An Exercise in Futility

A long time ago, a young boy drove his new car to a gas pump. The numbers on the sign read "1.49 9/10".

Many years later, he drove his now beat-up old car to the same gas pump. This time, the numbers on the sign read "2.49 9/10".

The boy, not so young anymore, dug deep into his wallet looking for the extra $25 he needed to fill his gas tank and realized he didn't have it. He spent that extra $25 on rent.

After all, the landlord had raised the rent by another $100 that month.

The boy sadly filled his tank only half way, knowing that he'd be back at that gas pump sooner than he'd like.

But a strange thing happened that day. The company the boy worked for, where he'd spent every day for the last 7 years producing wingnuts, announced it was closing and moving all production to China.

After all, the Chinese can produce wingnuts at 20% cost.

So the boy, now freshly unemployed and worried about next month's rent, returned to his apartment and opened the classified section of the local paper.

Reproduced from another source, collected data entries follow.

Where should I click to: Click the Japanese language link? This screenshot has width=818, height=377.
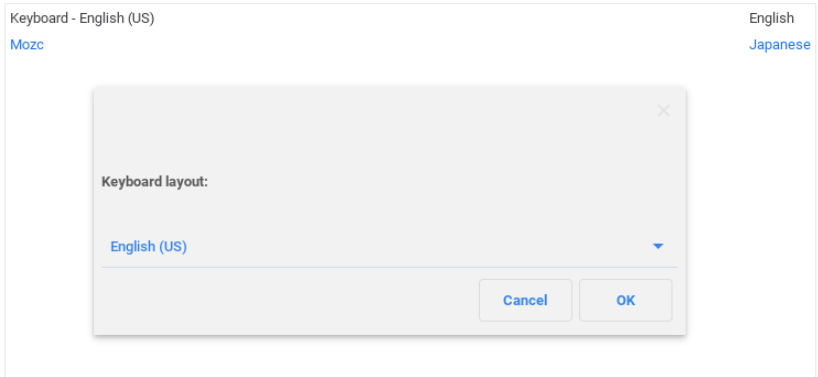tap(779, 45)
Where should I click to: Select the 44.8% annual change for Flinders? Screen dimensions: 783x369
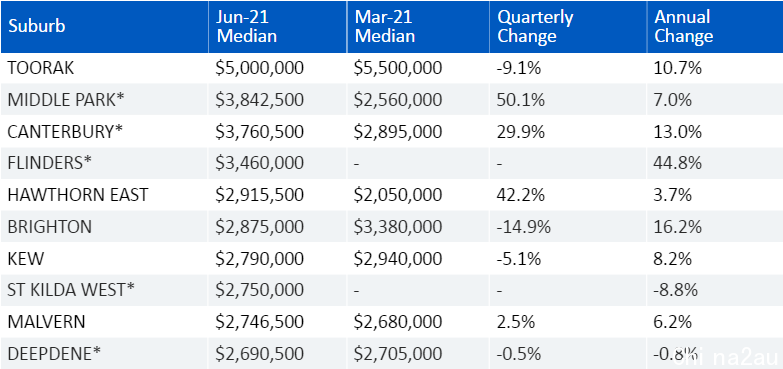pos(678,163)
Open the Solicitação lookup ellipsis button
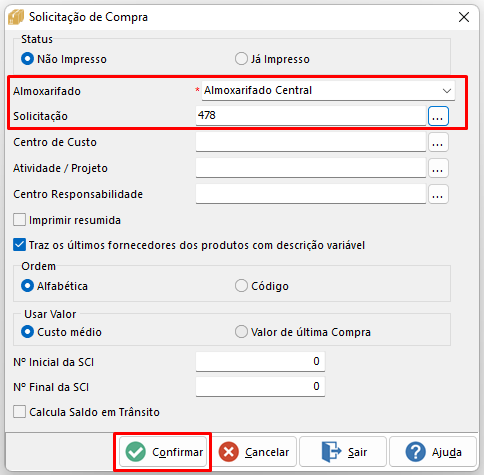 [438, 116]
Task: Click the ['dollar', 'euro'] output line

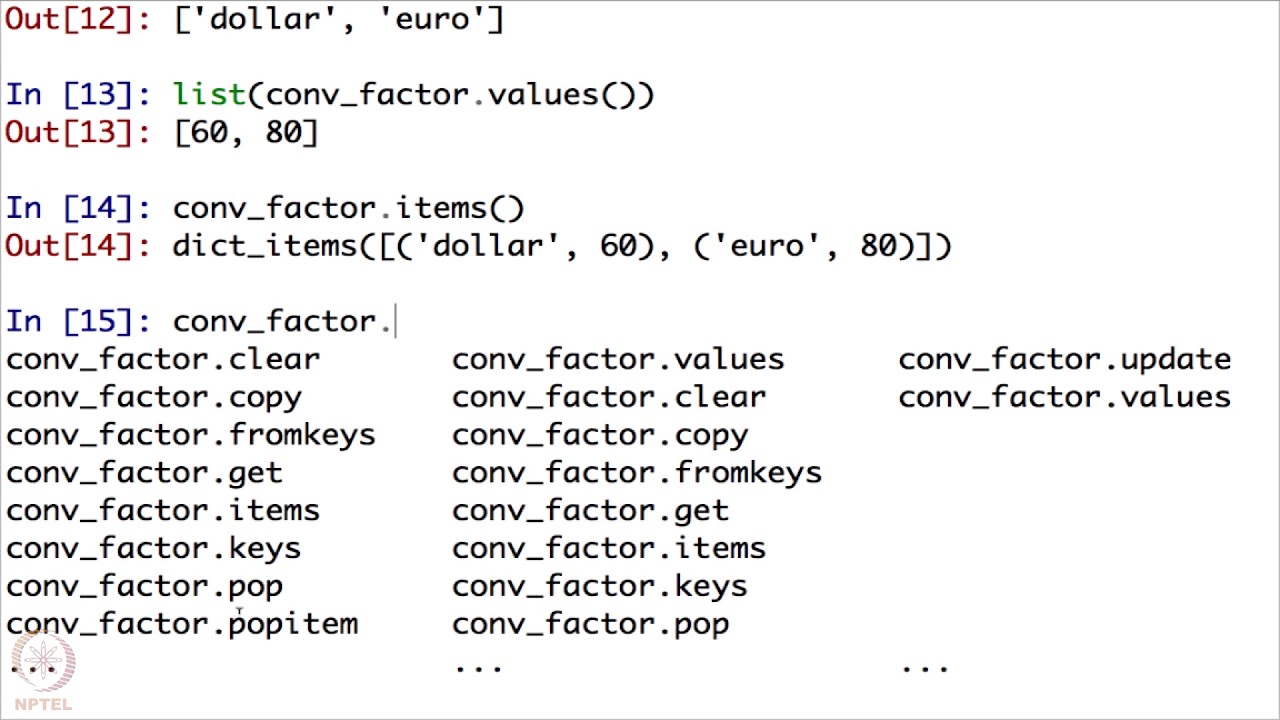Action: point(339,19)

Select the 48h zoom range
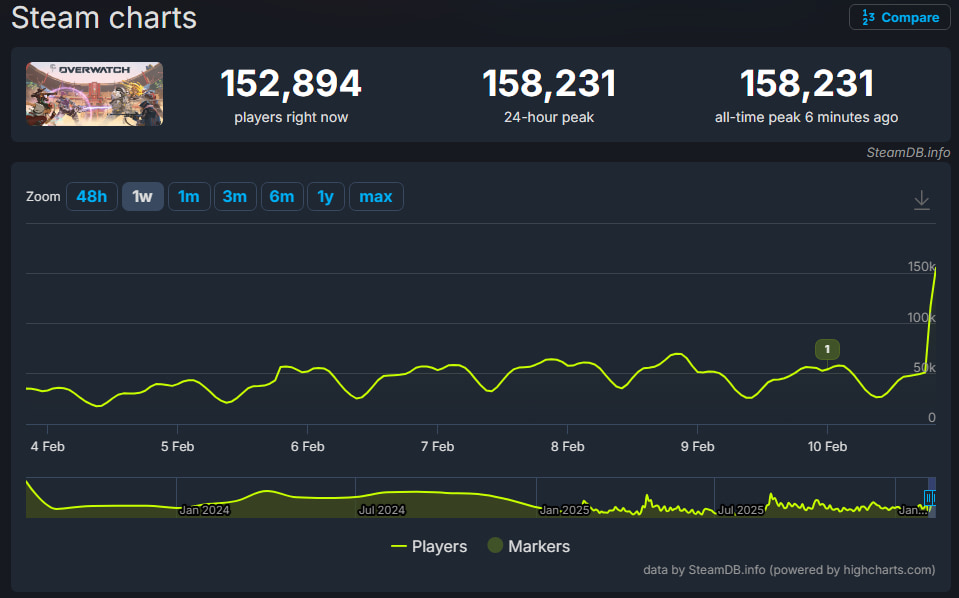pos(91,196)
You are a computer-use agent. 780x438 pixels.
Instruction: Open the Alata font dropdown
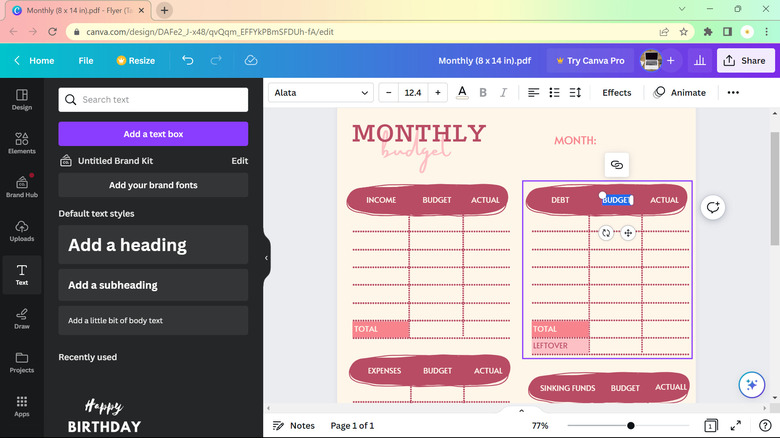pyautogui.click(x=321, y=93)
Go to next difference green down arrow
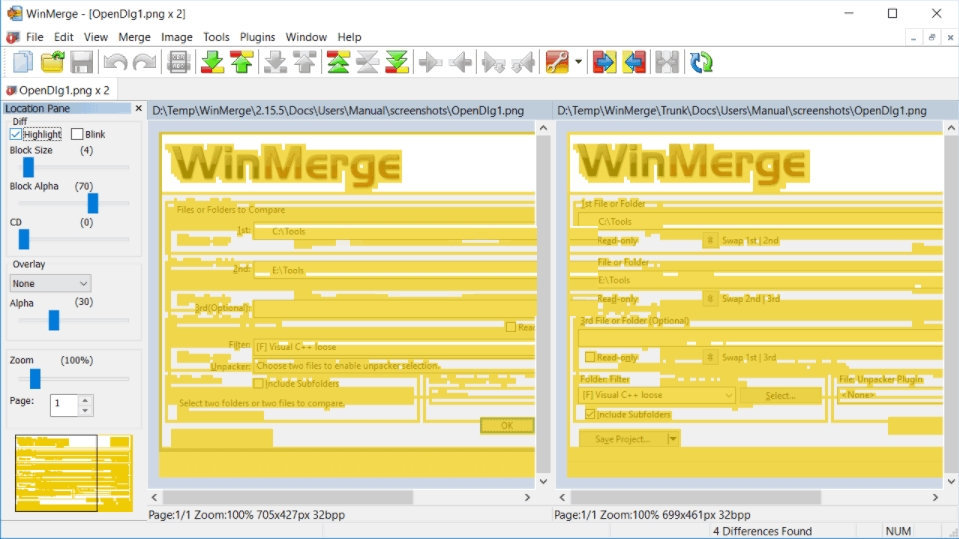 212,62
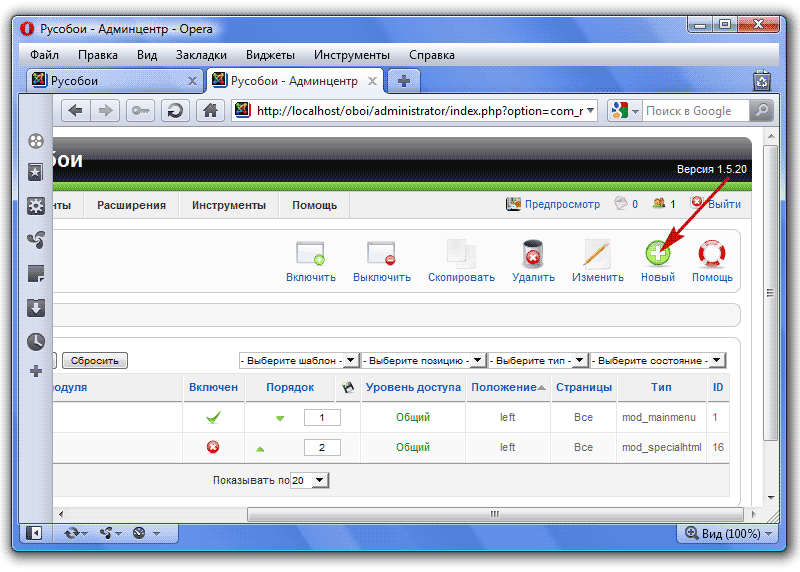Screen dimensions: 800x572
Task: Click the 'Изменить' pencil icon
Action: 597,254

With a pen handy to circle worthy candidates, he began scanning through the "Help Wanted" section. Ad after ad for "Work From Home" and "Senior Care" were skipped over as he searched for something in the field of producing wingnuts. It didn't take long to finish scanning through the section.

After all, there were only enough ads to cover half the page.

The boy grabbed a beer from the fridge and sat in front of the TV. He flipped through miscellaneous channels, looking for something to take his mind off the situation at hand. He settled on cartoons while he drank his beer. He knew that he'd be ok because the government had just extended unemployment benefits.

After all, his anti-depressant was in the driver's seat, not him.